Le capital est déjà quasiment aussi taxé que le travail, et il n'est pas du tout certain que l'égalité de leurs taux de taxation soit un objectif pertinent. Avant d'augmenter les prélèvements obligatoires sur le capital pour les mettre au même taux que sur le travail, il faudrait d'abord examiner quels sont déjà les taux de taxation du travail et du capital en France et comment ils se situent par rapport à ceux des autres pays.

Eurostat mesure, pour chaque pays européen, des « taux de taxation implicites » du travail et du capital. Pour le travail salarié, ce taux implicite additionne l'ensemble des prélèvements sur les salaires (cotisations sociales, CSG, taxes sur les salaires, impôt sur le revenu…) et les rapporte au coût total, cotisations sociales comprises, du travail (le salaire « super brut »).

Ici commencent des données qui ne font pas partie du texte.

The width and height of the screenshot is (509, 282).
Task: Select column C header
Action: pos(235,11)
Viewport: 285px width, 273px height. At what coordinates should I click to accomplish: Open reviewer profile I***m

Pour le capital, le numérateur du taux de taxation implicite est constitué de l'ensemble des prélèvements sur ses revenus (impôts sur le revenu des ménages, y compris CSG et prélèvements sociaux, et sur les bénéfices des sociétés...), sur son stock (ISF, taxes foncières…) et sur sa transmission à titre gratuit (droits de succession) ou onéreux (droits de mutation). Le dénominateur comprend essentiellement l'excédent net (après amortissements) d'exploitation des entreprises, y compris entrepreneurs individuels, et les revenus fonciers des ménages. Les revenus des non salariés sont assimilés à des revenus du capital, et les prélèvements afférents à une taxation du capital.

Les estimations d'Eurostat sont parfois discutables mais elles donnent des ordres de grandeur relativement fiables et permettent des comparaisons internationales.

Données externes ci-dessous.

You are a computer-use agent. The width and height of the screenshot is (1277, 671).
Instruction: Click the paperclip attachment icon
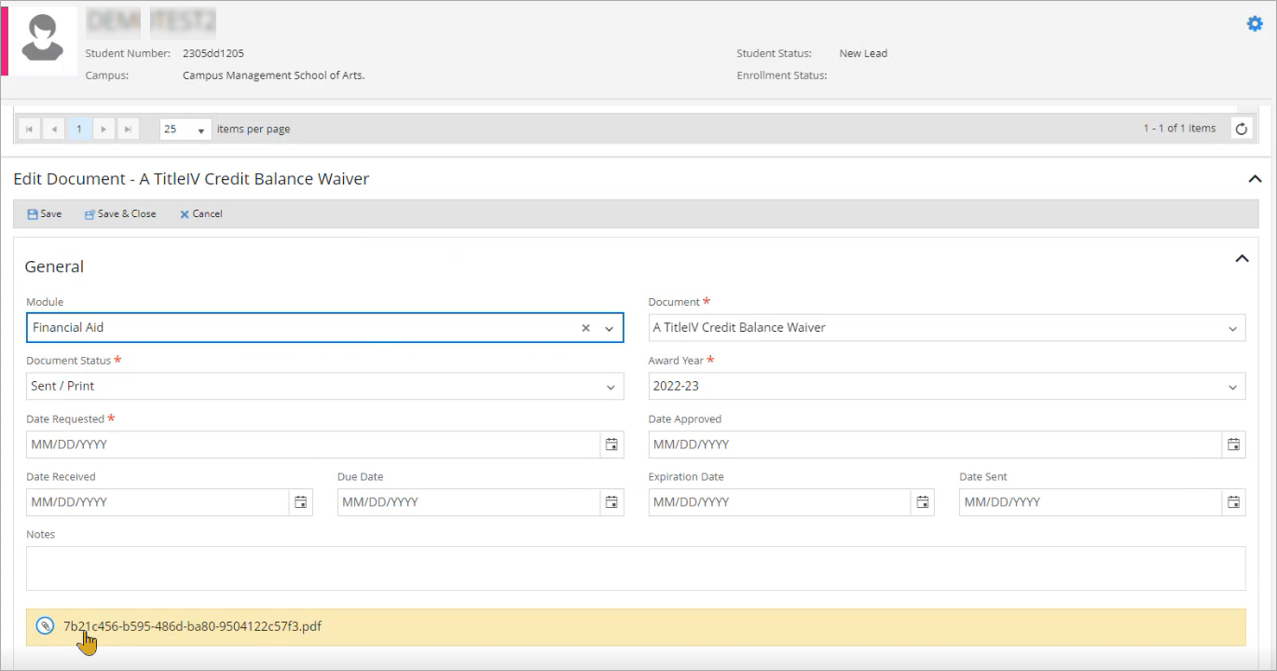(45, 626)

Le taux implicite de taxation du capital est plus particulièrement difficile à calculer et deux biais importants, qui jouent dans des sens opposés avec des effets mal connus, affectent plus particulièrement les calculs d'Eurostat. D'une part, on ne trouve pas les plus-values au dénominateur du ratio parce que les comptes nationaux ne les enregistrent pas. D'autre part, les revenus du capital ne sont pas corrigés de l'inflation alors que le rendement réel du capital peut être négatif après prise en compte de l'inflation.

Par exemple, considérons un placement à revenu fixe de 100 € à un taux nominal de 3 %. Le revenu est de 3 € et, si les prélèvements sont de 1 €, le taux de taxation implicite est de 33 %. Si toutefois l'inflation est de 2 %, le revenu réel de l'épargnant est de seulement 1 € et le taux de taxation réel est de 100 %.

Les taux implicites de taxation par assiette (en % en 2009) Source : Eurostat

En 2009, dernière année pour laquelle les estimations d'Eurostat sont disponibles, le capital était moins taxé que le travail en France. L'écart était toutefois bien plus important dans l'ensemble de la zone euro et plus particulièrement en Allemagne. Dans la moyenne de l'Union européenne, il était du même ordre de grandeur qu'en France.

Le rapport sur les prélèvements obligatoires annexé au projet de loi de finances pour 2012 permet de déterminer l'impact des mesures nouvelles de hausse des prélèvements, de 2009 à 2012, sur les taux de taxation du travail et du capital.

En y ajoutant les mesures décidées le 7 novembre 2011, mais pas celles qui pourraient accompagner la mise en place d'une TVA sociale, les prélèvements sur le capital devraient augmenter d'environ 17 Md€ entre 2009 et 2012. Leur assiette étant de l'ordre de 400 Md€, le taux de taxation devrait être relevé d'environ 4 points. Les prélèvements sur le travail salarié vont s'accroître d'environ 7 Md€. Rapporté à une assiette de l'ordre de 1050 Md€, cela représente une hausse de 0,7 point.

En 2012, les taux implicites de taxation devraient donc être d'environ 39,5 % pour le capital et 42 % pour le travail salarié. Ces statistiques ne pouvant donner que des ordres de grandeur, on peut considérer qu'ils sont presque égaux. Si l'objectif était néanmoins de les égaliser parfaitement, il faudrait prélever environ 10 Md€ de plus sur le capital ou 25 Md€ de moins sur le travail, en finançant cette baisse par des prélèvements sur la troisième assiette possible, la consommation, compte tenu de la situation des finances publiques.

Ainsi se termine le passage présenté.